In the initial, 2002 description of the fossils, experts were reluctant to erect a new genus based solely on the adult skeleton of the elasmosaur discovered.

Relatively few characters were “unambiguous” on this particular skeleton.

However a new “excellently preserved” partial skeleton enabled this latest international team of scientists from Canada, Chile, and the United States to shed much new light on the morphology of the Puntledge River elasmosaur – and eventually identify it as a new genus and species.

They have named Traskasaura in honour of Courtenay, BC, based Michael and Heather Trask, who discovered the original holotype specimen along the banks of the Puntledge river in 1988, and the Greek word sauros, lizard.

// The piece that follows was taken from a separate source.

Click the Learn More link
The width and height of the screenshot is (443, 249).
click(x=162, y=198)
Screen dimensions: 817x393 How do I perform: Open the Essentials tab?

The species name sandrae honours Sandra Lee O’Keefe (nee Markey) – and like Elizabeth Nicholls (one of the team who identified the fossils in 2002) – who was “a valiant warrior in the fight against breast cancer. “In loving memory,” the team of authors write.

Traskasaura clearly had a very long neck – at least 36 well-preserved cervical vertebrae indicate at least 50 bones in the neck, and probably more.

And whilst not huge amounts are known about Traskasaura’s behaviour, the “fascinating and long list of autapomorphic characters” of the bones indicate strong capabilities for downward swimming.
Professor O’Keefe believes the combination of its unusual features relate to its hunting style – where it would use this capability for downward swimming to dive upon its prey from above.

This prey was likely the abundant ammonites known from the region. These would have been a “good candidate – due to Traskasaura’s robust teeth, ideal, possibly, for crushing ammonite shells,” Professor O’Keefe explains.

Summarizing their findings, the team says their hypothesis that the three individuals describe do not belong to the same taxon “does deserve consideration”. However, all three individuals show diagnostic features of the new taxon, and therefore probably represent a single species.